Brevity and economy of expression are marks of a good aphorism. Hackneyed phrases such as "time on one's hands" ought to be avoided. I would rewrite your first and third like this:
The good of not having anyone to talk to is not having to talk to anyone.
and
The alleviation of loneliness is not in society but in solitude with Him Who Is.
or
Amor dei transmutes the evil of loneliness into the good of solitude.
A good aphorism ought to be brief, true, original, satisfying in form, and universal in content. Example:
A man sits as many risks as he runs. (Thoreau)
That is a model aphorism. You say it is not true as it stands? But add some such qualification as 'in many cases' and you remove its literary merit. Besides, anyone intelligent enough to understand it will take the qualification as tacitly present. Even better, perhaps, is
Some men are born posthumously. (Nietzsche)

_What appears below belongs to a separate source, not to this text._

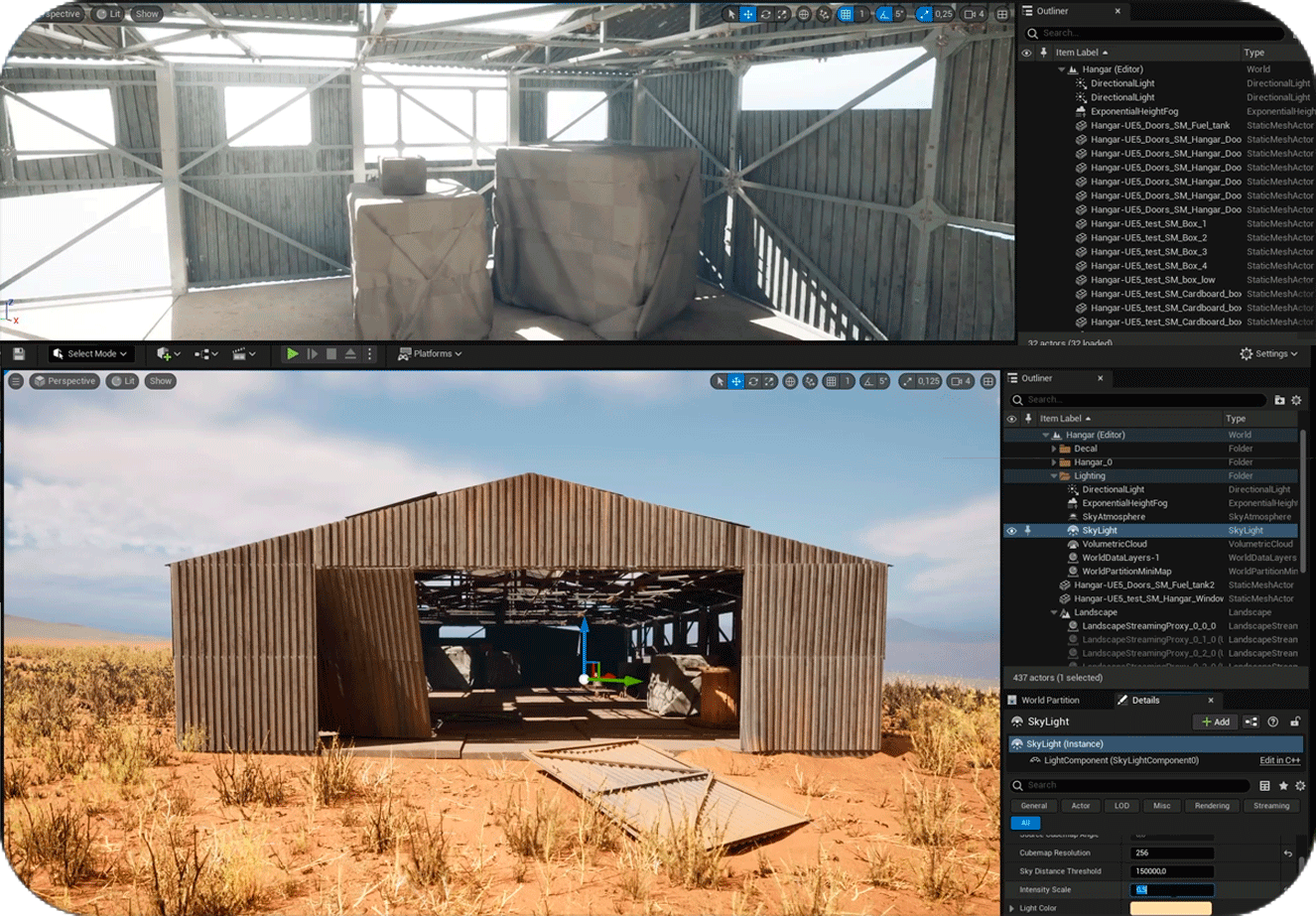
Task: Click the rotate tool icon in lower viewport
Action: coord(753,381)
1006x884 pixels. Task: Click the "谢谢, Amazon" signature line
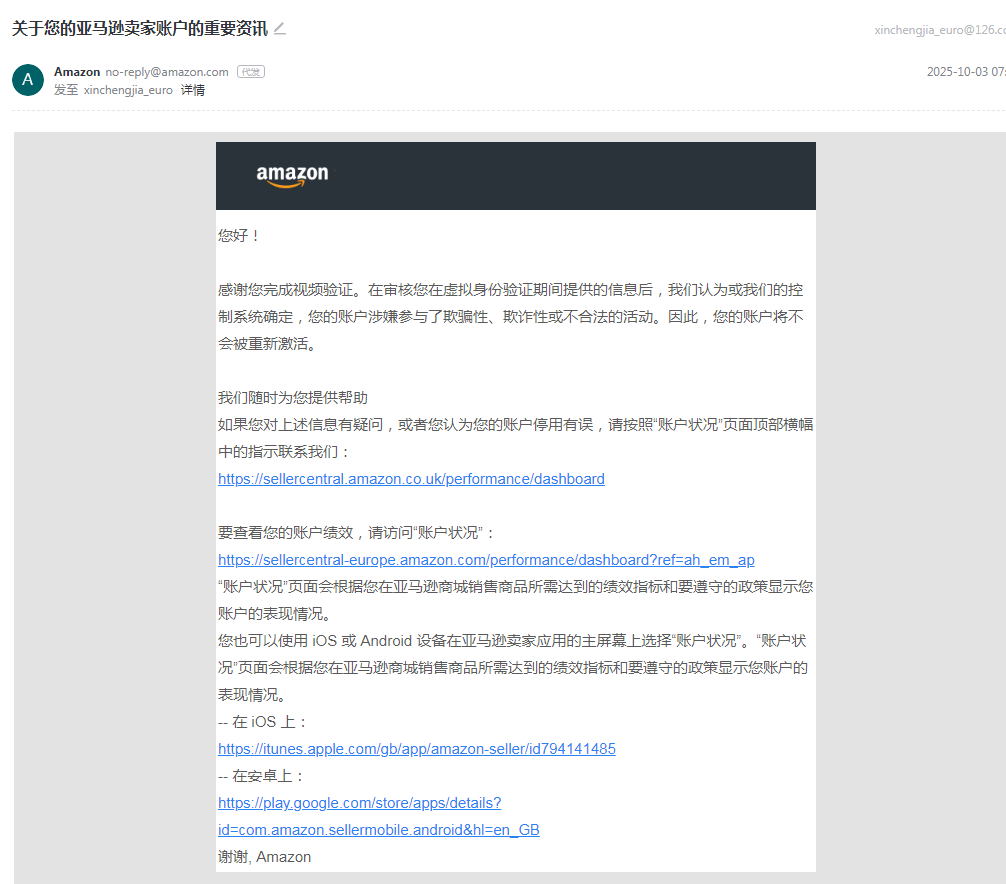coord(264,857)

The proposition this expresses is true without qualification. Here is one from E. M. Cioran, Drawn and Quartered (New York: Seaver Books, 1983, translated from the French by Richard Howard):
Conversation is fruitful only between minds given to consolidating their perplexities. (163)

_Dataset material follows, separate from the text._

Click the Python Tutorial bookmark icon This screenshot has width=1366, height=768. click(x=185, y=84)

Brilliant. Philosophy, as Plato remarks (Theaetetus St. 155) and Aristotle repeats (Metaphysics 982b10), is about wonder, perplexity. Fruitful philosophical conversation, rare as it is and must be given the woeful state of humanity, is therefore a consolidation and appreciation of problems and aporiai, much more than an attempt to convince one’s interlocutor of something. Another from Cioran:
Nothing makes us modest, not even the sight of a corpse. (87)
Outstanding! But this is bad:
Time, accomplice of exterminators, disposes of morality. Who, today, bears a grudge against Nebuchadnezzar? (178)

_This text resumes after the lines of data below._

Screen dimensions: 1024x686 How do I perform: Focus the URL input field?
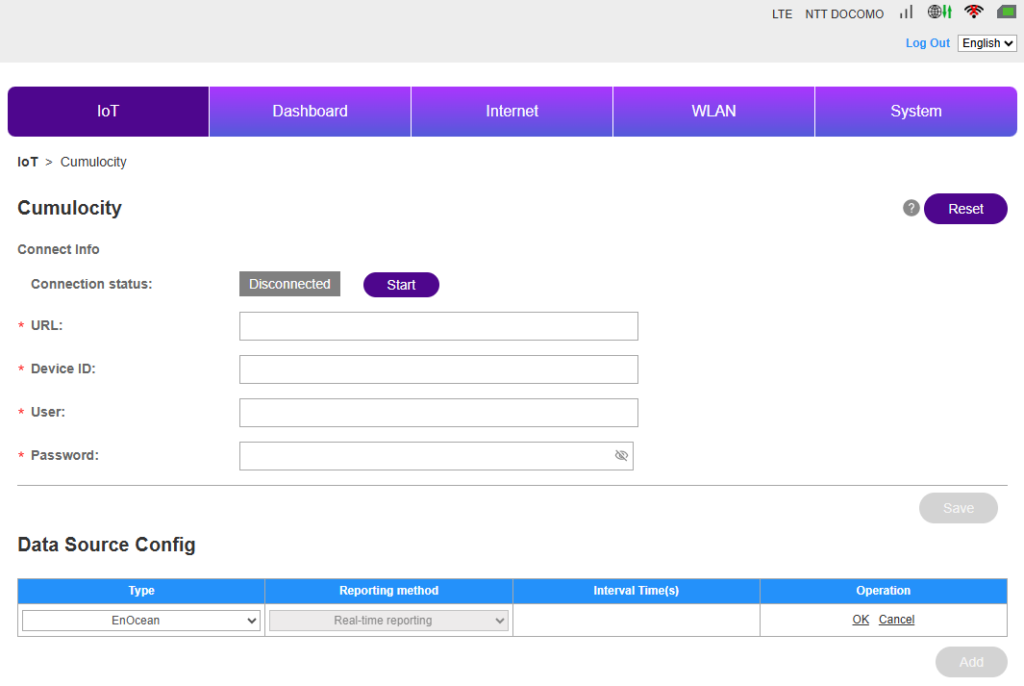(438, 326)
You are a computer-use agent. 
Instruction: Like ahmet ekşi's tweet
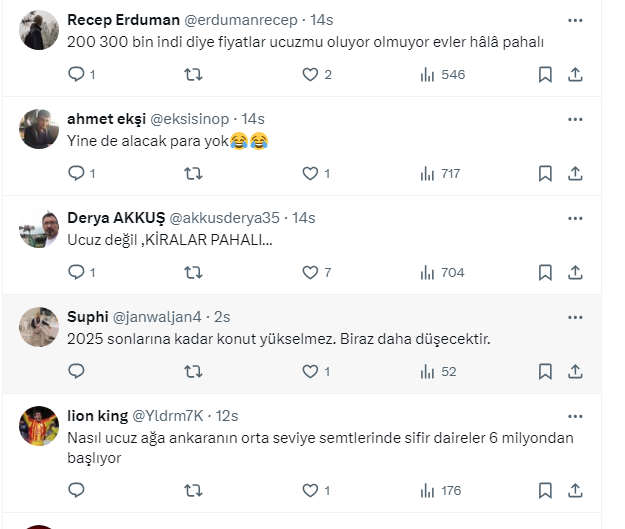pyautogui.click(x=310, y=173)
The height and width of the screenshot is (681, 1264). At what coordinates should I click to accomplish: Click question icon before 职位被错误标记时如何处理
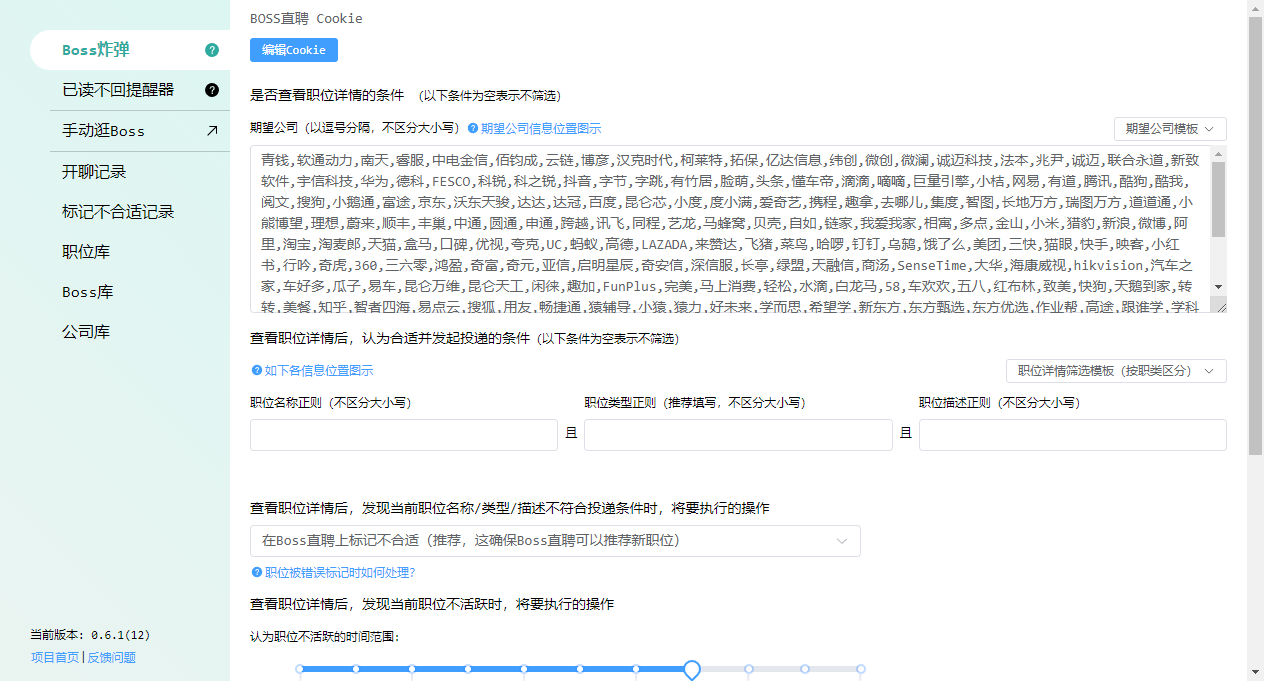click(256, 573)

This is quite bad, and not become of its literary form, but because the thought is false. If enough time passes, people forget about past injustices. True. But how does it follow that morality is abrogated? Cioran is confusing two distinct propositions. One is that the passage of time disposes of moral memories, memories of acts just and unjust. The other is that the passage of time disposes of morality itself, rightness and wrongness themselves, so that unjust acts eventually become neither just not unjust. The fact that Cioran’s aphorism conflates these two propositions is enough to condemn it, quite apart from the fact that the second proposition is arguably false. A good aphorism cannot merely be clever; it must also express an insight. An insight, of course, is an insight only if it is true. Nor is an aphorism good if it merely betrays a mental quirk of its author. For then it would be of merely psychological or biographical interest.
An aphorism is not a proverb such as
Aus den Augen, aus den Sinn
Out of sight, out of mind.
or
Neue Besen kehren gut
A new broom sweeps clean.
A proverb is a distillation of folk wisdom; an aphorism is the product of an individual.
An aphorism is not a maxim such as
Do unto others as you would have them do unto you.
Maxims are prescriptive; aphorisms descriptive. They are grammatically declarative rather than imperative or optative or cohortative.
Must an aphorism be a standalone? The following makes a good aphorism even though it is part of a wider context:
Life is a business that doesn't cover its costs. (Schopenhauer)
Finally, Karl Kraus on the art of the aphorism:
Beim Wort Genommen, p. 132:
Einen Aphorismus zu schreiben, wenn man es kann, ist oft schwer. Viel leichter ist es, einen Aphorismus zu schreiben, wenn mann es nicht kann.
It is often difficult to write an aphorism, even for those with the ability. It is much easier when one lacks the ability. (tr. BV)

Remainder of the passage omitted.